Removing parking requirements for office and commercial buildings seems like a better end to start in. If you work in the city and live outside, you should be discouraged from driving, and/or be encouraged to drive only to hubs closer to the city and ride in on public transport.


It depends on the goal. If the only goal is to reduce car usage, sure. However, the area already has a problem with housing costs and a rule like this would just cause costs to skyrocket near transit hubs. You need a more robust public transit system for that type of proposal to work without those negative consequences and LA isn't there yet.


I think this is just low cost/effort to reduce a particular problem. DTLA is the most walkable and accessible to public transit place in the city, the only issue is there's nothing there worth walking to besides the Staples Center.

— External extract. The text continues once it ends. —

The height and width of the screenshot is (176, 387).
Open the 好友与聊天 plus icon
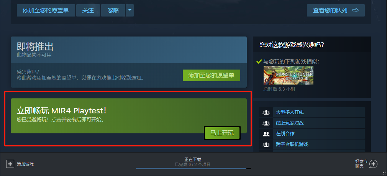tap(374, 164)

The real area of focus for reducing traffic and vehicle usage should be the San Fernando Valley corridors (Sepulveda/405, the 5, and the 101 to San Gabriel Valley). Iirc from a recent report on KPCC there's like 600k daily commuters between the valley and the southland, and another 700k between the valley and San Gabriel Valley.

We have one metro stop in the SFV, which serves the 3 million residents. It's no wonder it's surrounded by a massive parking lot, and most commuters don't use it anyway.


DTLA is the most walkable and accessible to public transit place in the city, the only issue is there's nothing there worth walking to besides the Staples Center.

And Disney Hall, the Broad, and MOCA on Bunker Hill. Grand Avenue park for events. The Arts District and its many restaurants and breweries. Little Tokyo and the 3 museums there. FiDi's many restaurants. Historic Core and the old Broadway theaters, some still in use. The tens of thousands of new apartments constructed in South Park, Skid West, and Skidrokyo. For architecture nerds, nearly 100 years and a dozen different architectural styles spread out between all of the DTLA districts but especially in FiDi and HC.

We have one metro stop in the SFV, which serves the 3 million residents. It's no wonder it's surrounded by a massive parking lot, and most commuters don't use it anyway.

The sooner the Sepulveda Pass rail/monorail is built, the better.


> nothing there worth walking to besides the Staples Center.

Impressive ignorance.

The historical, governmental, a cultural, entertainment, and now residential center is "not worth walking to."

And the Staples Center? Perhaps 99 on the 100 things to do list.


>The real area of focus for reducing traffic and vehicle usage should be the San Fernando Valley corridors

I totally agree with you on this. Lost of people in this thread are talking about how good/bad transit access in the LA area, but there is no doubt the valley is totally undeserved in that regard.